Web robot sessions are extracted by using multi fold approaches in first step we applied well known heuristics proposed in [2] but this has left number of robot sessions without identification. So in second step our log analyzer uses the database of IP addresses and user agent fields of well known bots [20, 21]. if the web serve log session’s IP addresses or user agent is matches with IP or user agent of well known crawlers then session is labelled as web robot sessions and it effectively obtains a sizable sample of requests from web robots to infer significant trends. Human visitor’s sessions are identified by using time oriented heuristics. The time-oriented heuristic can be two types: the session-duration heuristic and page-stay time heuristic. These two time-oriented heuristics can be used individually or jointly to segment the user activity log into sessions. Each heuristic h scans the user activity logs to which the web server log is partitioned after user identification, and outputs a set of constructed sessions:

• h1 (session-duration heuristic): Total session duration may not exceed a threshold θ. Given t0, the timestamp for the first request in a constructed session S, the request with a timestamp t is assigned to S, iff t − t0 ≤ θ. This heuristics varies from 25.5 minutes to 24 hours while 30 minutes is the mostly used default timeout for session duration [22].This information is summarized in Table 2.

Table 2. web server access log of twenty day’s duration

4. Experiments

In this section we perform various experiments to draw the comparison between access behaviour of human visitors and web robots. As shown in Table 2, very large number of requests, users and sessions are generated for the web server logs. To capture microscopic view and avoid processing overhead for this analysis we are using sample of this log to show comparisons.

4.1. Experiment-I

Comparison of Resource acquisition pattern:- Here we analyze and compare the percentage of requests, percentage of visitors and percentage of bandwidth consumed by human and robots for each specific types of resources.. The most striking observation to emerge from the data comparison (Figure 2) was that robots exhibit their aggression to only access web resources (*.html, *.php, *.htm etc.) and engrossed more number of requests, visitors and consumed more bandwidth as compare to human visitors. While Human visitors show uniform access behaviour for all type of resources and receive less number of requests and visitors and consumed less bandwidth for web resources but aggregate value (including all type resources) is quite high as compared to robots. Interestingly, there were also differences in the ratios of web to image resources accessed by humans and robots. This value is very large for robots than humans. It is reasonable to expect humans to request many web resources as they browse from page to page to retrieve information and download files. But this percentage may be low because humans’ liking may be twisted towards embedded resources (*.jpg, *.png,*.gif etc.) with web pages.

• [DATASET EXTRACT]:
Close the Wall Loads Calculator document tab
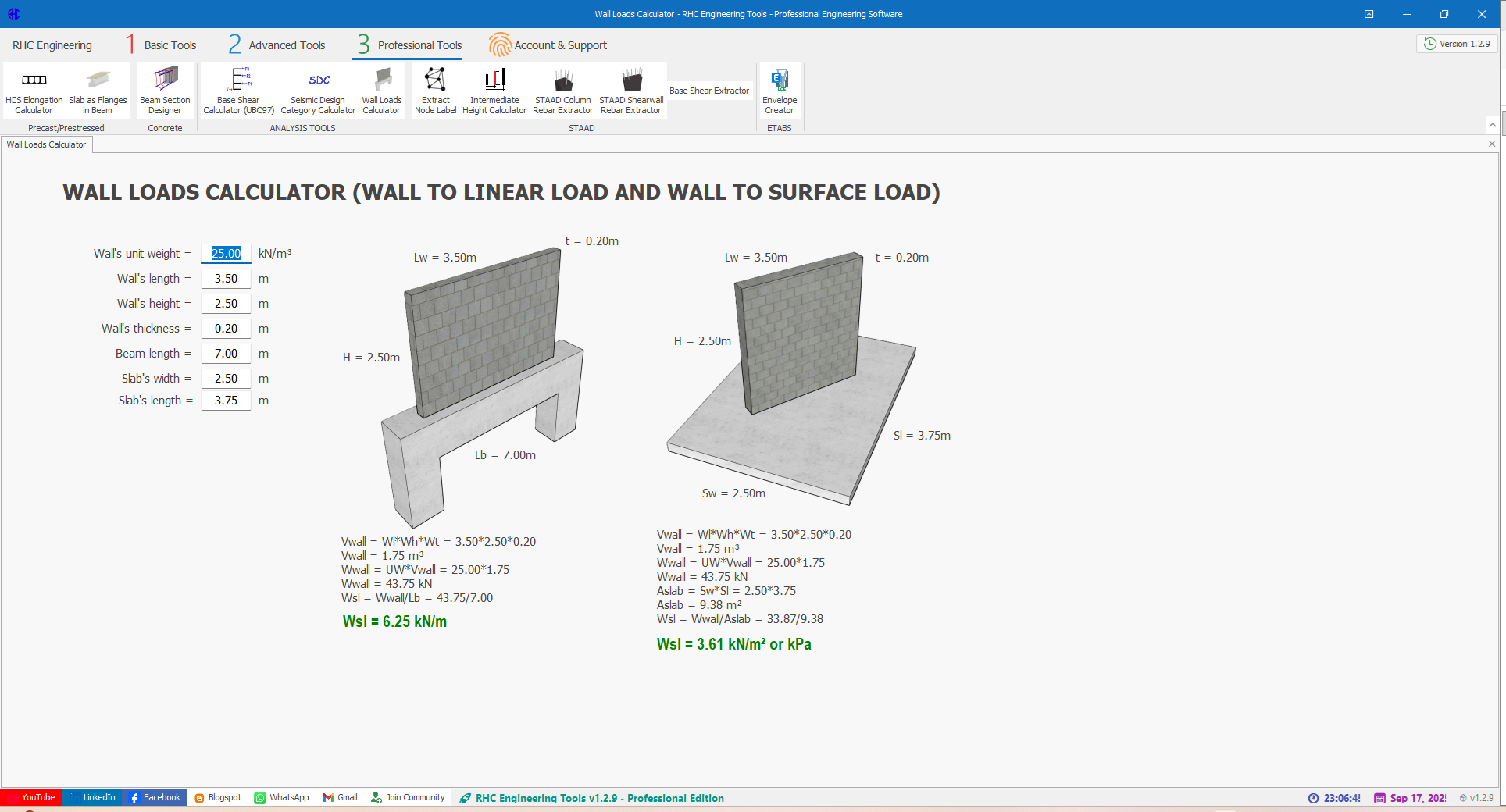Screen dimensions: 1506x812 pos(1491,144)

• [TASK INSTRUCTIONS]: Repeat the part of the excerpt on web robot and human sessions starting with "In this section" and going on through "to show comparisons.". Draw only on the excerpt on web robot and human sessions, not on the material.

• [ANSWER]:
In this section we perform various experiments to draw the comparison between access behaviour of human visitors and web robots. As shown in Table 2, very large number of requests, users and sessions are generated for the web server logs. To capture microscopic view and avoid processing overhead for this analysis we are using sample of this log to show comparisons.